Irish Water Safety honours Jim Warny, rescuer of the Thai junior boys soccer team, in Athlone ceremony
Irish Water Safety honoured Jim Warny, one of the rescuers of the Thai junior soccer team that were trapped in a cave for 18 days, at their conference for members in the Hodson Bay Hotel in Athlone last Saturday 20 October.
Irish Water Safety recognised the extraordinary contribution made by Jim, as a rescue diver to the Tham Luang cave rescue effort earlier this year. Twelve boys, aged 11 to 17 and their 25-year-old assistant coach were rescued in this unprecedented operation exercised to military precision.
On 23 June, the football team were trapped in a flash flood inside Tham Luang, 4km from the cave’s entrance. After days of pumping water from the cave system and a respite from rain, the rescue teams hastened to get everyone out before the next monsoon rain, which was expected to bring a potential 52 mm (2.0 in) of additional rainfall and was predicted to start around 11 July.
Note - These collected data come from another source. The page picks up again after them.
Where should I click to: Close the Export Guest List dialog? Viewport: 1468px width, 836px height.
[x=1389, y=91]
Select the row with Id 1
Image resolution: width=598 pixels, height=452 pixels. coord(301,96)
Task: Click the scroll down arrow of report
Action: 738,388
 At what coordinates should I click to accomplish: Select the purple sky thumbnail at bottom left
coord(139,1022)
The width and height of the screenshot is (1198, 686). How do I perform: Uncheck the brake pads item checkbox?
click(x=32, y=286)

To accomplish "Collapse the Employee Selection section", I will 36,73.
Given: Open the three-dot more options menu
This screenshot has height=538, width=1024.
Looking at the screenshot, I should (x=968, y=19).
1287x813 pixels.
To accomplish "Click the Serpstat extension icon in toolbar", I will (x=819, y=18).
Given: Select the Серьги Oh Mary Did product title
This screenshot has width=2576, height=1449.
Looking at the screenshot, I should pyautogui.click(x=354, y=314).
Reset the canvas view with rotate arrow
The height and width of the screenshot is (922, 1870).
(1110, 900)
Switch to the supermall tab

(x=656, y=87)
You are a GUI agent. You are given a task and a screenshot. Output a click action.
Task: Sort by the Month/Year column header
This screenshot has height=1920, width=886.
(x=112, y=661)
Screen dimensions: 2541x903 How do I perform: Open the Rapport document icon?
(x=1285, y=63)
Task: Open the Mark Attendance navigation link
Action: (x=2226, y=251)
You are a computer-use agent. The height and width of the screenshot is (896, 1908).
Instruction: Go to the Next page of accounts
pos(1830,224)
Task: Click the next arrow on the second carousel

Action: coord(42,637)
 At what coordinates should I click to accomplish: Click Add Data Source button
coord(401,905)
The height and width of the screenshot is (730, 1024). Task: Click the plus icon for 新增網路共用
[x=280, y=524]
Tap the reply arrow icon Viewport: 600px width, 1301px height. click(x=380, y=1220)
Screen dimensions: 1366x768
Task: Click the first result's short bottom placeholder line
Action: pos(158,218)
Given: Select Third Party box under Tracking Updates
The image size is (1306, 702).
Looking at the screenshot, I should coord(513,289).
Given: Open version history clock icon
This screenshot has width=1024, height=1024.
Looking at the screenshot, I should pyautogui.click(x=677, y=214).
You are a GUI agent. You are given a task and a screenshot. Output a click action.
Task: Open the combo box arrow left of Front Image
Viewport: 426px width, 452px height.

Between 8 and 10 July, all of the boys and their coach were rescued from the cave by an international team including Jim who transported the boys through flooded, narrow sections of the cave in the dark using guide ropes, rescuing them all.
The rescue effort involved more than 10,000 people, including over 100 divers, many rescue workers, representatives from about 100 governmental agencies, 900 police officers and 2,000 soldiers, and required ten police helicopters, seven police ambulances, more than 700 diving cylinders, and the pumping of more than a billion litres of water out of the caves.
There was one fatality, Saman Kunan, a 37-year-old former Thai Navy SEAL who died of asphyxiation on 6 July while returning to a staging base in the cave after delivering supplies of air.
Irish Water Safety congratulated Jim on his contribution to this humanitarian achievement by awarding him a SEIKO “Just in Time” Rescue Award.